#### Text provided
────────────────────

Modal Title
Kubernetes / Microservices

VMworld 2018: Pivotal Container Service and the Long Road to NoOps

Sep 7th, 2018 1:11pm by
Featued image for: VMworld 2018: Pivotal Container Service and the Long Road to NoOps

One year after VMware’s and Pivotal’s joint introduction of their Pivotal Container Service (PKS), it’s far too soon to say that organizations have “adopted” it. But enterprises are investigating whether the commercial Kubernetes platform, available on Google Cloud Platform but also part of vSphere and also IBM Cloud Private, is robust enough to help them move their applications and services off of monoliths and into distributed systems. This panel discussion was a public disclosure of what some of these firms were learning.

At the Sound of the Tone

Initially, PKS promised to deliver a continually rolling-updated Kubernetes core into data centers automatically, along with sophisticated infrastructure monitoring that would provide a wealth of behavioral data to both network and security operators.

────────────────────

Records from a pointing dataset:
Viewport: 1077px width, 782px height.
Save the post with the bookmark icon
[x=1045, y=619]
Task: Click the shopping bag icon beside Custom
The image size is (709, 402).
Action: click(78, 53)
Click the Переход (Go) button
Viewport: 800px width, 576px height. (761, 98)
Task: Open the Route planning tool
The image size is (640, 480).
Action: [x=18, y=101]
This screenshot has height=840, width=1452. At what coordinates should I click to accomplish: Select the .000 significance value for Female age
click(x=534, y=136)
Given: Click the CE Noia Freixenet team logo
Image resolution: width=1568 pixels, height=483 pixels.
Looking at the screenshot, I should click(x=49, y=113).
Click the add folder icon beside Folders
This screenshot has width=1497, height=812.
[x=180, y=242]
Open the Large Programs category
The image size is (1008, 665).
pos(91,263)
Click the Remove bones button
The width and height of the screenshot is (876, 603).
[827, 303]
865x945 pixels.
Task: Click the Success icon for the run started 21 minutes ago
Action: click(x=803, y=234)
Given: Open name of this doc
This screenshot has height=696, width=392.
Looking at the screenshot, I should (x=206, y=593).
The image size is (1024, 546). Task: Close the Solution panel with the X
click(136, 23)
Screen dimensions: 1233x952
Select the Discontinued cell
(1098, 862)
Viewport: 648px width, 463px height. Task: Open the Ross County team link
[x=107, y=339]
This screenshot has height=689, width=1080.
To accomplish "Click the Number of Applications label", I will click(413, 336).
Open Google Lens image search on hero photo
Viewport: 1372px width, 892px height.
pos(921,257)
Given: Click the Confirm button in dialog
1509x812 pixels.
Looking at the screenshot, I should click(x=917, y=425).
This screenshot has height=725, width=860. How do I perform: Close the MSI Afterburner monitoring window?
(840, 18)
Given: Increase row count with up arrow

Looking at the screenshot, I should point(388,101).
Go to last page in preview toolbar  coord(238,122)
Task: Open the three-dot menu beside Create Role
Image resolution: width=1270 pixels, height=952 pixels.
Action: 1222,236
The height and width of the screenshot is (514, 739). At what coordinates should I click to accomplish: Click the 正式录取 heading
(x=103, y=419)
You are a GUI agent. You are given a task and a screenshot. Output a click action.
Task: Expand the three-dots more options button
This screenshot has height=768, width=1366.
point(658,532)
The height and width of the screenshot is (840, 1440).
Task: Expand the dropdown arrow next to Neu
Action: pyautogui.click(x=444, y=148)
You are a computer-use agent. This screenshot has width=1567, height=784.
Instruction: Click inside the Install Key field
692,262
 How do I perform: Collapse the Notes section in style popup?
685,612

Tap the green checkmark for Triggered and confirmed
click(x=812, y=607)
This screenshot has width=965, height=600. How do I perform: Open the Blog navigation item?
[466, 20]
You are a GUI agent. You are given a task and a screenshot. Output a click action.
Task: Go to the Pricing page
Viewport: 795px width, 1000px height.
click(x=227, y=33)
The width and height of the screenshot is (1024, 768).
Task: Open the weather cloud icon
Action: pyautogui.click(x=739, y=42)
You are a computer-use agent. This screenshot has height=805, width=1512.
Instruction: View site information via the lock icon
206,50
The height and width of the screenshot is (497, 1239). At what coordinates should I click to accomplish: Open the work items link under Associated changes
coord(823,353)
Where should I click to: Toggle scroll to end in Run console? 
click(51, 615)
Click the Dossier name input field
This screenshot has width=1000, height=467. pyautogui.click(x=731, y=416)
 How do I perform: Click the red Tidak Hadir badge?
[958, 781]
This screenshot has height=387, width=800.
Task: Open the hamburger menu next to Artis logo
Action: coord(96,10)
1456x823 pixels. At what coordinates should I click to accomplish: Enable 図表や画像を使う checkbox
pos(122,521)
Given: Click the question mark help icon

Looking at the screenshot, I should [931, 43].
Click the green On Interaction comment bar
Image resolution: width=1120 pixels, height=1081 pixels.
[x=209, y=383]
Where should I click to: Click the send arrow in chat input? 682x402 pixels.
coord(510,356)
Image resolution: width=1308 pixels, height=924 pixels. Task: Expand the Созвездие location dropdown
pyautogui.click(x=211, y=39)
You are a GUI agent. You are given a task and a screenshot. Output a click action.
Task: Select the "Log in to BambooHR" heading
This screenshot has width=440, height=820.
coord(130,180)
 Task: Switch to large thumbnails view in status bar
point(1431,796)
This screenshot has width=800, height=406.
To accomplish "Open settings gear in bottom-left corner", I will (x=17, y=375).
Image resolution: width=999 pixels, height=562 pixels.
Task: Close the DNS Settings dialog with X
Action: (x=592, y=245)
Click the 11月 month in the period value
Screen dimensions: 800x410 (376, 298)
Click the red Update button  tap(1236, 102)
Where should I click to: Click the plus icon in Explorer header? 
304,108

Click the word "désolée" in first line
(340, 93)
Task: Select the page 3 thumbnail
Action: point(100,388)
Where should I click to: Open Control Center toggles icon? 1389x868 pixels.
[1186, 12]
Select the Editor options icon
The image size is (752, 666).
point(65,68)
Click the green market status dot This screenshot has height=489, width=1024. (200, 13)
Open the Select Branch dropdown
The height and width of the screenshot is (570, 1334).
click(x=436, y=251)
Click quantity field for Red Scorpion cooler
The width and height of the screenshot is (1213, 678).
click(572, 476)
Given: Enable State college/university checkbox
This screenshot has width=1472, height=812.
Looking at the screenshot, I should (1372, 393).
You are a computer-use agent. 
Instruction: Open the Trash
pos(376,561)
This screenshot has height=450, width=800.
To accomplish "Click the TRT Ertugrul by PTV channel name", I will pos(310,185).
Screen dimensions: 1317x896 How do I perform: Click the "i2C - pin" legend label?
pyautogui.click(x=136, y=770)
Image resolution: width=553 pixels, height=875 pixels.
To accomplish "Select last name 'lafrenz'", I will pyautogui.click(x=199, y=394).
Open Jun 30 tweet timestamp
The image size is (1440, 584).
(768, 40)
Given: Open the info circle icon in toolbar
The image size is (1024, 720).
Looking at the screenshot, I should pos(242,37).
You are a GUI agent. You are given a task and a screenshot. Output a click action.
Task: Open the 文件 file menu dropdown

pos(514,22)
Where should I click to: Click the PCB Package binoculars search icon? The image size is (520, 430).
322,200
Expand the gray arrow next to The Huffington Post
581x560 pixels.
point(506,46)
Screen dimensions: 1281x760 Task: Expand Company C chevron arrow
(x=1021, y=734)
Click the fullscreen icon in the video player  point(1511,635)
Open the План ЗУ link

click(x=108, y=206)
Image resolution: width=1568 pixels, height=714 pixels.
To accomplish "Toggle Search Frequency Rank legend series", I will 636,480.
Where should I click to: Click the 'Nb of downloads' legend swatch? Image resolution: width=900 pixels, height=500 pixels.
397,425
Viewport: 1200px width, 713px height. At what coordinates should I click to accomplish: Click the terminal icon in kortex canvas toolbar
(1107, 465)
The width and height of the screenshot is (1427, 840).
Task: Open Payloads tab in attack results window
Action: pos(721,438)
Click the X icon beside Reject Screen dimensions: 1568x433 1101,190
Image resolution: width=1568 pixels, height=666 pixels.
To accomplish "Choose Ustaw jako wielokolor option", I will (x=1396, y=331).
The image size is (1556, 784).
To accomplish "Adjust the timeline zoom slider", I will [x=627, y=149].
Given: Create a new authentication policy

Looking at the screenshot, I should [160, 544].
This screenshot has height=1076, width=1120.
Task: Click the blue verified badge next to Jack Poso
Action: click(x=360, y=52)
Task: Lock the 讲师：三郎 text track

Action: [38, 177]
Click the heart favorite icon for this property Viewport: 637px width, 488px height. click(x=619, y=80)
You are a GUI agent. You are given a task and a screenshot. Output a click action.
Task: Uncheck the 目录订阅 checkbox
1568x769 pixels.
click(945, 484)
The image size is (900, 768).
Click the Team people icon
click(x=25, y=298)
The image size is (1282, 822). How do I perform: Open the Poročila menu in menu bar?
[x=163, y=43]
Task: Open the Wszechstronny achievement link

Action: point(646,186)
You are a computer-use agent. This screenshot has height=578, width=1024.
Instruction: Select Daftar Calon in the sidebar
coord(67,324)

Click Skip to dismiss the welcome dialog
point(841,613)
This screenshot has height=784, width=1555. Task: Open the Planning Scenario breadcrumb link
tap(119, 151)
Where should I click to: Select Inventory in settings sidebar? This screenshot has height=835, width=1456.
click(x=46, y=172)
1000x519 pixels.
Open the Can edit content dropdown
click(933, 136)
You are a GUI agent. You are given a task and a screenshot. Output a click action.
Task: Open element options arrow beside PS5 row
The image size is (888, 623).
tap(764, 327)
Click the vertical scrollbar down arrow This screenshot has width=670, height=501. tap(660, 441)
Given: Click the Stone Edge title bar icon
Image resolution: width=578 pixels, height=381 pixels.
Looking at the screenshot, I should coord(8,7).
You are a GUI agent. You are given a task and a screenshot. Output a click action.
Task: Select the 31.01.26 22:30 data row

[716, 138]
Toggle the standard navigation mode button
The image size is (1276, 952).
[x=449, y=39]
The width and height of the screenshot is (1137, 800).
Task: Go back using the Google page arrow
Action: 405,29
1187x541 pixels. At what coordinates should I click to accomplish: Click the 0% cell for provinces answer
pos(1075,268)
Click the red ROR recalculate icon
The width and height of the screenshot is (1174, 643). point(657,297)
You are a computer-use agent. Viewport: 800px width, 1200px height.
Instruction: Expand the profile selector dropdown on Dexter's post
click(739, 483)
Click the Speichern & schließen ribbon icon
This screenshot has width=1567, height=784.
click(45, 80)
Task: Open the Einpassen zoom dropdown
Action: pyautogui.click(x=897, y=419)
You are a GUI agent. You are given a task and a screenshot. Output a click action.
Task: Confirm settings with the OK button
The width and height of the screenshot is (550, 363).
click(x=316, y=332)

────────────────────

#### Problem to solve
Resume the VMworld 2018 article on Pivotal Container Service, starting after its last sentence.

#### Exercise output
Since that time, for at least some, the phrase “Kubernetes dial-tone” appears to have become something of a dog whistle, suggesting that IT operations managers were not necessary to its operation, and that PKS was some manner of fully-managed service. Indeed, VMware did position PKS as a platform for a managed service.

Then last June, VMware lifted the veil on a completely separate Kubernetes platform, VMware Kubernetes Engine (VKE), which it describes as a “fully managed SaaS-based service running on AWS.” So for a while, PKS was portrayed as a boon to operators, before appearing to hold out promises of pink slips. Then came VKE, which provides the No-Ops environment that some operators feared PKS (along with other PaaS platforms) would inevitably become, repositioning the earlier offering someplace in-between the two extremes.

“Both PKS and VKE have a shared promise to our customers and to their developers. Our customers are the IT operators, and they’re here to serve their development team,” remarked Paul Fazzone, VMware’s senior vice president and general manager for cloud-native applications, in an interview with The New Stack.

“What that promise is,” Fazzone continued, “is that the Kubernetes dial-tone we provide is 100 percent vanilla, whether you’re operating it on-prem with PKS, or you’re consuming it and operating in a public cloud environment with VKE as a SaaS service. They’re effectively identical in terms of developer interaction.”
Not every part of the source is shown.